You can use the quote.sql.identifiers configuration to control the quoting behavior. For example, when quote.sql.identifiers=never, the connector never uses quotes within any SQL DDL or DML statement it generates. The default for this property is always.

Note that SQL standards define databases to be case insensitive for identifiers and keywords unless they are quoted. What this means is that CREATE TABLE test_case creates a table named TEST_CASE and CREATE TABLE "test_case" creates a table named test_case.

参考

For additional information about identifier quoting, see Database Identifiers, Quoting, and Case Sensitivity.

License¶

This connector is available under the Confluent Community License.

Configuration Properties¶

For a complete list of configuration properties for this connector, see JDBC Sink Connector 構成プロパティ.

MATERIAL SHOWN »

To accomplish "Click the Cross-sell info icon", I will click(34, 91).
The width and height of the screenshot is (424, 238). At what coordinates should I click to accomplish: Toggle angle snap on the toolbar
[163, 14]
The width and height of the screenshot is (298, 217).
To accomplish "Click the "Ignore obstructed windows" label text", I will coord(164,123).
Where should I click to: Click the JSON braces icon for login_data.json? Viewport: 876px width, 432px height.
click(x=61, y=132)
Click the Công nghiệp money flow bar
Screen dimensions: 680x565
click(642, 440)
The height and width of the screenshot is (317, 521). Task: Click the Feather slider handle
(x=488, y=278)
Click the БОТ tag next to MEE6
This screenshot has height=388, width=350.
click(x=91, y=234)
* * *
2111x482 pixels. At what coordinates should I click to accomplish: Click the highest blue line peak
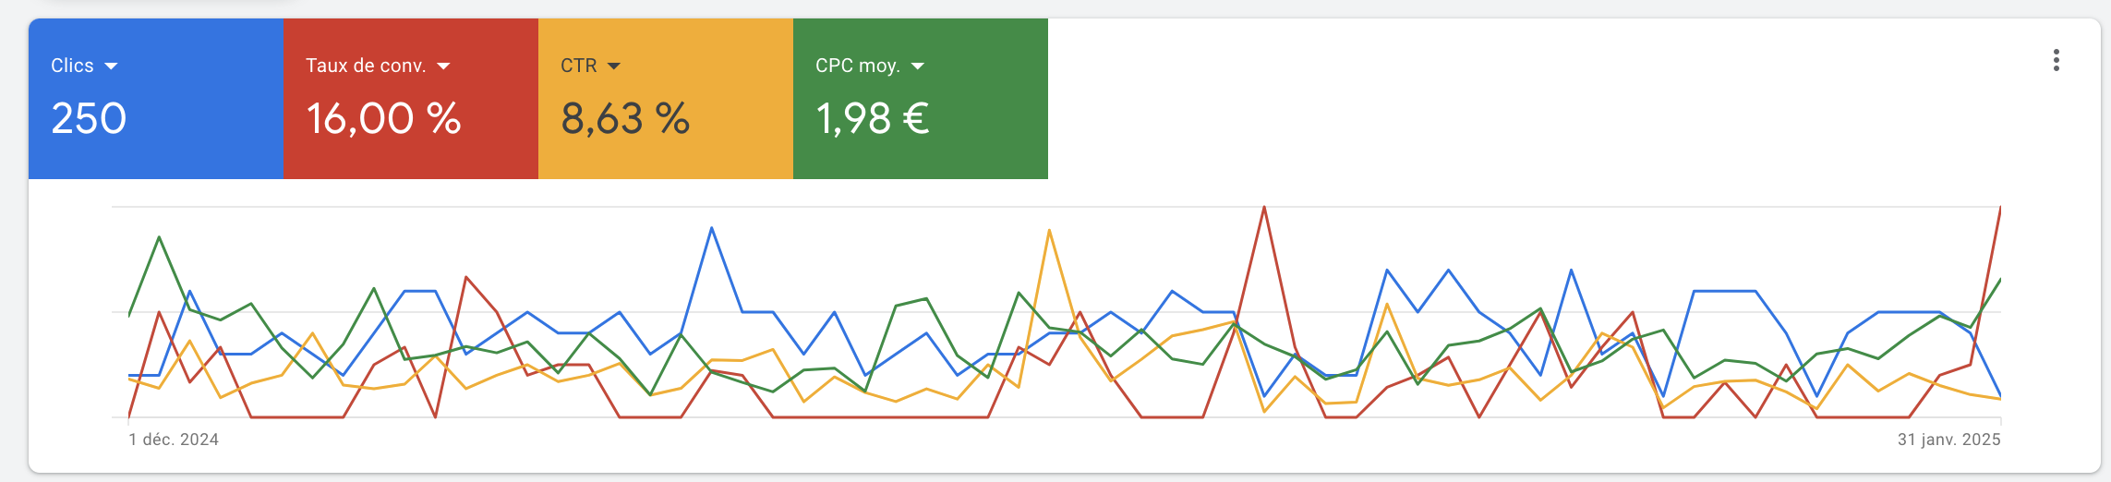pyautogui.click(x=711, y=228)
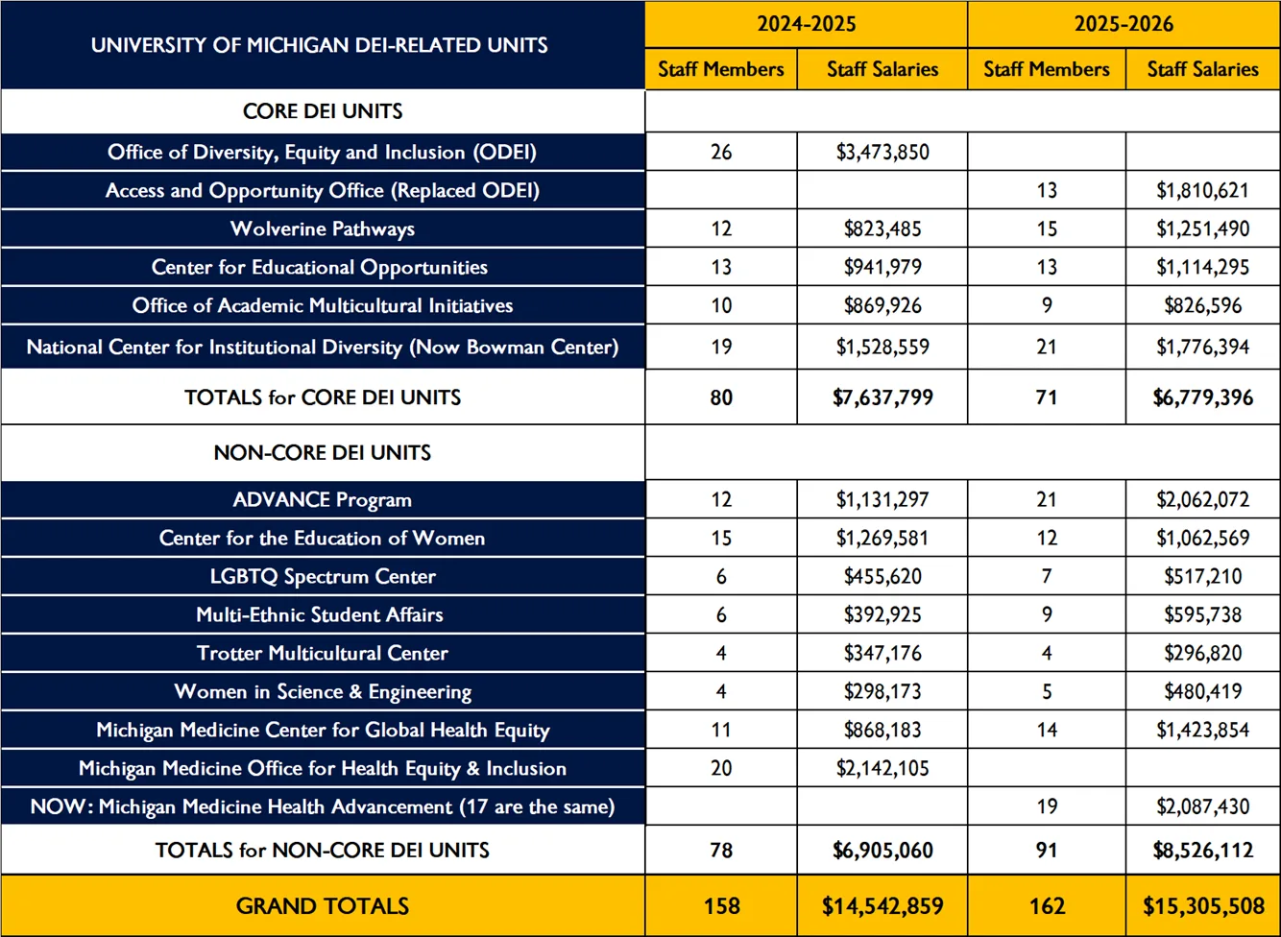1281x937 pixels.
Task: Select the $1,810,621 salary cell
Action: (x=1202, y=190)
...
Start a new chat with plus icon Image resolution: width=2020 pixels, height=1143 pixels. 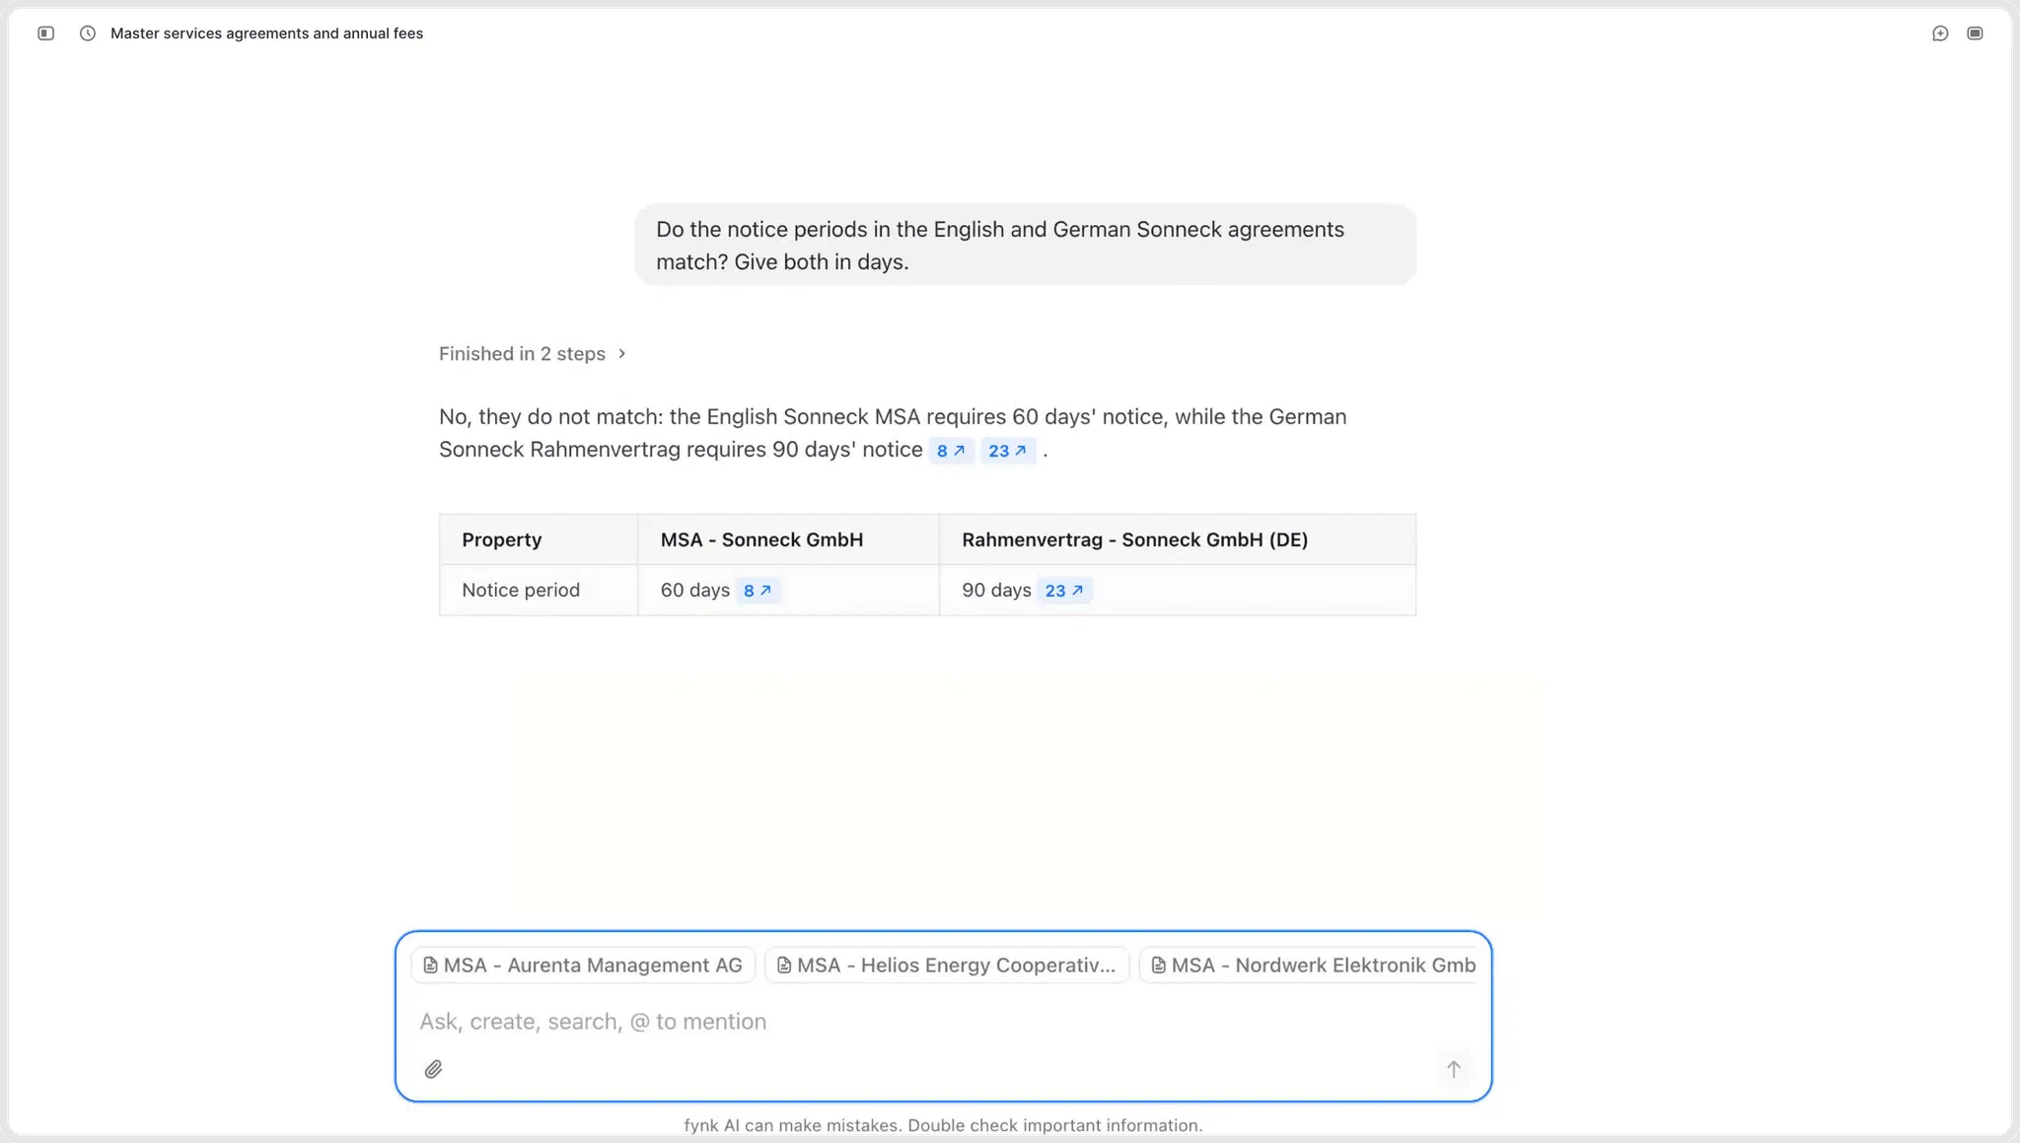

SET TASKS »
[a] In the JDBC sink connector text, what is the default value of quote.sql.identifiers?
[b] Write the next part of the JDBC sink connector text, picking up after its final sentence.
You can work from the connector text alone; the material isn't needed.

ANSWERS FOR THE TASKS »
[a] The default is always.

[b]
Quick Start¶

To see the basic functionality of the connector, we'll be copying Avro data from a single topic to a local SQLite database.

Prerequisites¶

Confluent Platform is installed and services are running by using the Confluent CLI. This quick start assumes that you are using the Confluent CLI, but standalone installations are also supported. By default ZooKeeper, Kafka, スキーマレジストリ, Kafka Connect REST API, and Kafka Connect are started with the confluent local services start command. For more information, see Confluent Platform.
SQLite is installed. You can also use another database. If you are using another database, be sure to adjust the connection.url setting. Confluent Platform includes JDBC drivers for SQLite and PostgreSQL, but if you're using a different database you must also verify that the JDBC driver is available on the Kafka Connect process's CLASSPATH.
Kafka and スキーマレジストリ are running locally on the default ports.

Load the JDBC Sink Connector¶

Load the predefined JDBC sink connector.

Optional: View the available predefined connectors with this command.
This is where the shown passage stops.